そうです。大学の学部の必修授業も、カリキュラム上1、2年で終わっちゃうんですよ。3年からゼミはあったのですが、そこまで横のつながりも強くなかったです。元々1人でいるのはそんなに苦ではなかったし、コロナでより鍛えられ、1人でいることもままあったという感じですね。

本当にコロナ禍では、自分から行動しないと友達や先輩とつながれないという感覚がすごくあったと思います。

そうですね。だからまあ憶測ですけれど、そのコロナを乗り越えたことで、孤独に耐えられるようになった人、ほかにも結構いるんじゃないかなと思いますね。

いや、本当にその通りだと思います。僕たちはコロナ禍で大学生活が楽しく送れなくて可哀想だと言われることもありますが、1人が好きだから大丈夫だったとか、むしろ一括りにしないで欲しいという声もあります。それこそこのコロナ禍を好機にして、自分たちの就職や自分を見つめ直す機会にできたので、むしろ良かったと言う人たちも結構いたので。

僕も、自分を見つめ直したり1人で行動したりするのが苦じゃなくなったという面は確かにあったと思いますね。

大学時代に学業面やお笑いネタなど、悩みを解決するために、どのようにしていらしたのでしょうか。

人生の漠然とした不安みたいなものを、友達や家族に相談はしていました。お笑いに関して言えば、サークルのメンバーにいろいろ聞いたりしていましたね。人にも相談しますが、自分で考えることも結構多かったと思います。

相談できる方が身近にいたというのはすごく心強かったと思いますが、ご自身でも考えられていたのですね。

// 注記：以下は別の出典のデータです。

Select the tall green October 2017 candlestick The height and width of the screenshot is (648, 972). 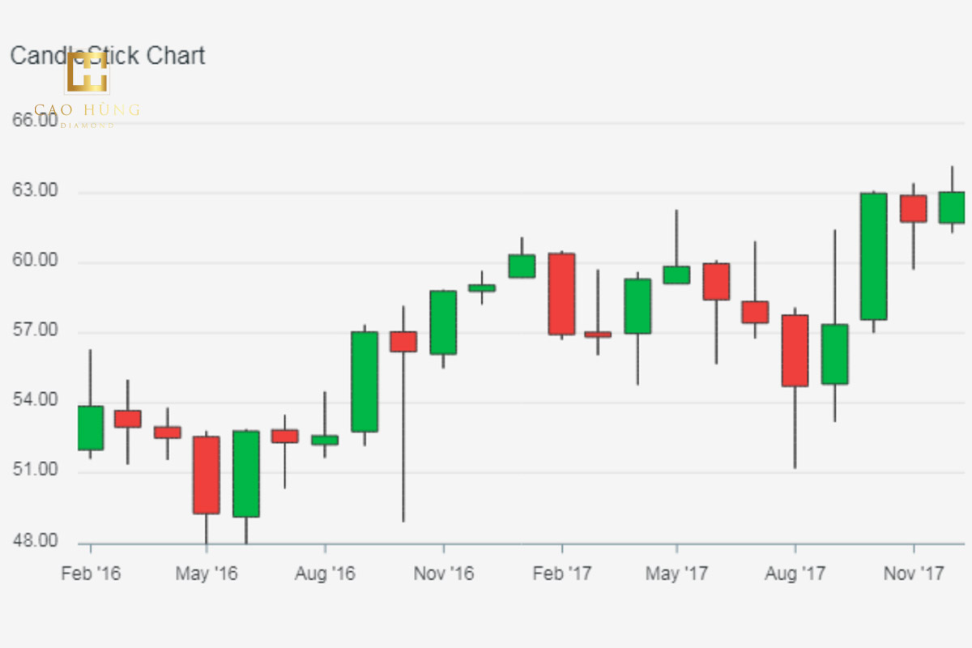(x=873, y=256)
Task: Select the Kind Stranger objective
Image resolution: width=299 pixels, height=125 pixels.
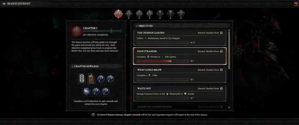Action: (180, 56)
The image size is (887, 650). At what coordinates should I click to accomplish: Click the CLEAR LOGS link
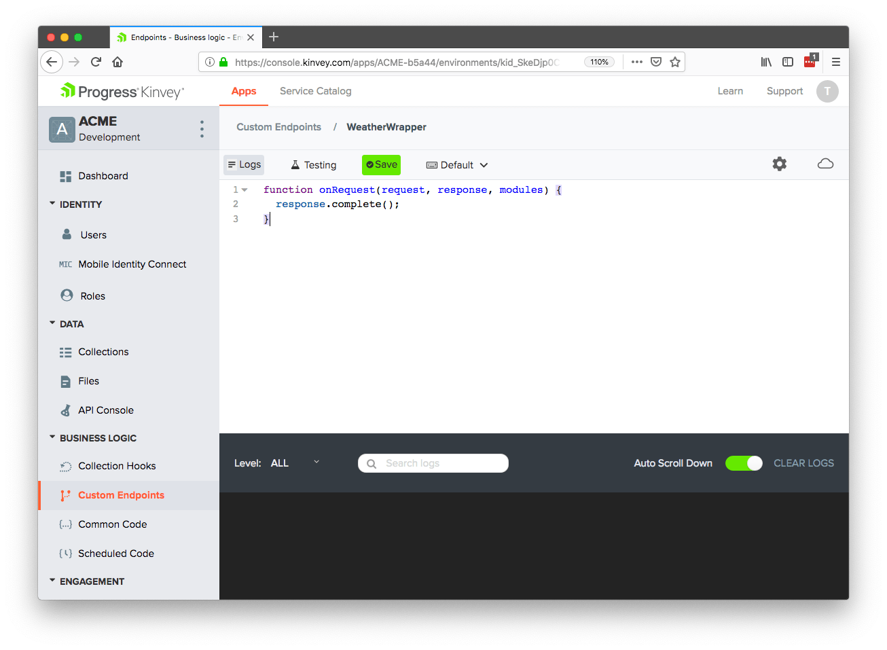click(x=803, y=463)
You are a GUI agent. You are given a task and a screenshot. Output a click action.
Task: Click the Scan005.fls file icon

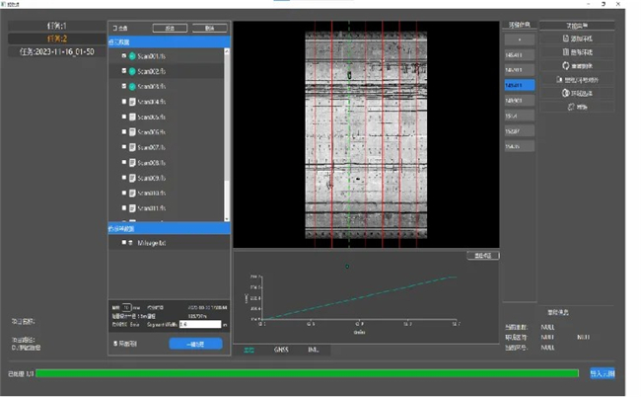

そうですね。でも、コロナ禍では若干思考停止していたと思います。こう捉えたらポジティブになれるんじゃないかとか、今苦しいけどこうやって頑張っていこうと転換して考え方を変えたとかじゃなくて、本当にもうただ止まっていたという感じがします。虚無じゃないですけど、一時期何も考えず生活していたと思いますね。2年生になると意欲的にいろいろできるようになりましたが、それ以前は本当に葛藤や不安はありました。

すごくよく分かります。僕は2020年、2年の新学期からコロナ只中で、授業も5月の連休明けまで休講でした。何もすることがなかったので、高校の友達と朝までゲームして、コンビニでご飯買ってちょっと寝て、また朝までゲームしてという生活でした。本当にその時は、コロナ禍がずっと続いて自宅生活も続くんじゃないかという不安が漠然とありました。

人との出会いで得られたこと

大学生活の最初の方は何が起こるか分からないし、思考停止になることもあったと思いますが、逆に大学に入って本当に良かったなと思ったことはありましたか。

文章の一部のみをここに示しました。